Start of DATASET EXCERPTS
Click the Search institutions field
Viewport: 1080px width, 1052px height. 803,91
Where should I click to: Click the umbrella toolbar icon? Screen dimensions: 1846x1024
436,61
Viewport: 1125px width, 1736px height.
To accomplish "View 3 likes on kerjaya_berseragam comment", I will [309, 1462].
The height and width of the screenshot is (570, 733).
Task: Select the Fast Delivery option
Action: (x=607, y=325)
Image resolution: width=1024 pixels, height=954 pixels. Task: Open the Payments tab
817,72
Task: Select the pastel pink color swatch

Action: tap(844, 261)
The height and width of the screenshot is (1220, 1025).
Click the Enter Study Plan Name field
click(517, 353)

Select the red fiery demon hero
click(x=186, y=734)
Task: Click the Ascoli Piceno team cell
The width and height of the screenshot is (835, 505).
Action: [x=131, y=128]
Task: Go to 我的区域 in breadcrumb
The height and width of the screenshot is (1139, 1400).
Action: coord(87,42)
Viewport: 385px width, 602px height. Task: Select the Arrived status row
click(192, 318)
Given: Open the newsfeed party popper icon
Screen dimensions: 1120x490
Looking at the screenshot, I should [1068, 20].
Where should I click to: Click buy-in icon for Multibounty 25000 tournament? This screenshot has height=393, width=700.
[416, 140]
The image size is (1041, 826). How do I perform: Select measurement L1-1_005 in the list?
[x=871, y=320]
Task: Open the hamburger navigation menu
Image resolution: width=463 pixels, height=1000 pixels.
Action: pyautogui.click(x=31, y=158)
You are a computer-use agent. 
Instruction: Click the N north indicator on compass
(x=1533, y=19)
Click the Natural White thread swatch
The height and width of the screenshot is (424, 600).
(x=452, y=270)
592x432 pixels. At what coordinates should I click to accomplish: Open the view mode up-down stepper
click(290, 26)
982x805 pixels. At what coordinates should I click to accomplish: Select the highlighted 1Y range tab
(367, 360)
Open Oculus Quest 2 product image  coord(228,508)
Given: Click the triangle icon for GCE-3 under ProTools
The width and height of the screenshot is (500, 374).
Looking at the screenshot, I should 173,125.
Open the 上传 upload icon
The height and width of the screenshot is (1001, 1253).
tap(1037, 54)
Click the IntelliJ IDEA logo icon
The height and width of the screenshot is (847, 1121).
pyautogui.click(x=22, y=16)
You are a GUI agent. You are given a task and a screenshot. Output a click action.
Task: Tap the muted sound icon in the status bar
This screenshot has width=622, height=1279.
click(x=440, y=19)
End of DATASET EXCERPTS
* TASK DIRECTIONS *
Starting at the line that has "Screen dimensions: 1120x490" and ending at the line that has "You are a computer-use agent.", please write out the lines above exactly, leaving out all others.

* RESPONSE *
Screen dimensions: 1120x490
Looking at the screenshot, I should [1068, 20].
Where should I click to: Click buy-in icon for Multibounty 25000 tournament? This screenshot has height=393, width=700.
[416, 140]
The image size is (1041, 826). How do I perform: Select measurement L1-1_005 in the list?
[x=871, y=320]
Task: Open the hamburger navigation menu
Image resolution: width=463 pixels, height=1000 pixels.
Action: pyautogui.click(x=31, y=158)
You are a computer-use agent. 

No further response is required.